▶ **Quoted text**:
Category Archives: LinkedIn

Understand the Role of Research in a Product Launch. Or Fail.

Companies today are hungry for cash. For the small business owner payroll is at risk. Medium to large sized organizations are closely watching new industry products. Remaining competitive is a must.

You, as a business owner want to find solutions.  Your creditability, livelihood and future depend on it. Here are 4 key ideas that will guarantee your new product launch will fail- and what you can do to make sure that it doesn’t.

1. Guaranteed Failure: Not having a process in place, written down and explained to the team members.



If you don’t have a fully tested and robust process in place, then you will not be successful. Your team will be confused and you’ll end up treading water. Expectations and the understanding of how part A works with part C are lost. In the end, you’ll lose money, credibility and clients. Oh, and your team will think you’ve lost your marbles.

Simple Solution: Put a flowsheet together and document the process.

2. Guaranteed Failure: Falling in love with the technology too quickly.

▶ **Directions**:
[a] According to the product launch post, what simple solution does it offer for not having a process in place?
[b] From the product launch post, copy the passage word for word, starting at the words "You, as a business" and ending after "technology too quickly.".

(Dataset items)
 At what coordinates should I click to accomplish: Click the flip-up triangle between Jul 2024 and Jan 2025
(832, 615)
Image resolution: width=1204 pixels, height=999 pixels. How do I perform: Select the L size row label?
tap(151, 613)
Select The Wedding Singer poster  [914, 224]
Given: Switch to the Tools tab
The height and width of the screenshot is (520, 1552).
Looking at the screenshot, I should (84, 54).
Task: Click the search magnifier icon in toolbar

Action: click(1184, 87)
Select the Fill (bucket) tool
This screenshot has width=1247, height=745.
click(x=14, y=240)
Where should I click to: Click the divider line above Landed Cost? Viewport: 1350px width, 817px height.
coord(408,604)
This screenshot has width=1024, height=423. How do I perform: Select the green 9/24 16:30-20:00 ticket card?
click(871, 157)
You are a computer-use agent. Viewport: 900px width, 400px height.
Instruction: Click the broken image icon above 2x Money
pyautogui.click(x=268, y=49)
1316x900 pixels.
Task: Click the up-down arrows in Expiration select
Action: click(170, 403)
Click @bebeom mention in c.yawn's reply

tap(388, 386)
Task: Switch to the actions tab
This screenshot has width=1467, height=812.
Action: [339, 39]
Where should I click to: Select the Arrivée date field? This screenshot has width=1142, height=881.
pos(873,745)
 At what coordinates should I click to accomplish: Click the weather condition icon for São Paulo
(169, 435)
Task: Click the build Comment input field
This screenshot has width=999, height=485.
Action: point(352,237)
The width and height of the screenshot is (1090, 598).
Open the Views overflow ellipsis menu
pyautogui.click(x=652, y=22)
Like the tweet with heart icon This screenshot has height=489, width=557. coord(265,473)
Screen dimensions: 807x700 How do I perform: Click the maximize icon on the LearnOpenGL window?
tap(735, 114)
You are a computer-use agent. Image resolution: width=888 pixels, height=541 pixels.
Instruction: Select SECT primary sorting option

▶ **The answers**:
[a] Put a flowsheet together and document the process.

[b]
You, as a business owner want to find solutions.  Your creditability, livelihood and future depend on it. Here are 4 key ideas that will guarantee your new product launch will fail- and what you can do to make sure that it doesn’t.

1. Guaranteed Failure: Not having a process in place, written down and explained to the team members.



If you don’t have a fully tested and robust process in place, then you will not be successful. Your team will be confused and you’ll end up treading water. Expectations and the understanding of how part A works with part C are lost. In the end, you’ll lose money, credibility and clients. Oh, and your team will think you’ve lost your marbles.

Simple Solution: Put a flowsheet together and document the process.

2. Guaranteed Failure: Falling in love with the technology too quickly.